I am not a person who easily gets worked up over situations or people that might happen to say hurtful things towards me. I do, however, know that when something has really hit me on the right nerve, my stomach starts to burn and turn. These are the times that I have learned, and continue to learn how to channel my anger out in a more constructive method. With this sudden burst of energy and muscle tensing, there has to be some good that can stem from anger. Since these are some results of anger, we cannot blame them for being either good or bad, they are what they are. We are the ones that choose to use these situations as constructive or destructive towards the relationships and happenings at hand. Here are a few points to keep in mind for the next time you feel your blood starting to move a little quicker:
- Be Honest. Release your feelings towards the person who has caused you any pain. This may be difficult, but respond openly and honestly with strong words so the other person knows how you’ve been hurt.
- Set a Goal. You want to have the person who hurt you acknowledge that you’re hurt and that it won’t happen again. Find an agreement between the two of you so you can avoid future misunderstandings.
- Release. Allow yourself to let go of any hard feelings. Begin to start feeling better while you forgive and forget. Being able to release these feelings will bring on a new light to a relationship or situation and free yourself to be more generous about forgiving.

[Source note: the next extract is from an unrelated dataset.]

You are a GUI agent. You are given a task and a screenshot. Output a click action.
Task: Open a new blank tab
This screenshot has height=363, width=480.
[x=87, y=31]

- Concision. This is similar to the first suggestion, but not quite the same. Give yourself five to ten minutes to get your anger out by being as honest and direct as you can. As this may not solve the problem immediately, it will definitely open some doors that might need further examination. This will take more time, but by exploring everything on your mind, hostility will quickly lessen and further understanding will be plausible.
With these simple little tricks, hopefully it will allow us to take an uncomfortable situation and make it much more beneficial. The only secret is learning how to channel your anger in a way that will prove more constructive than destructive.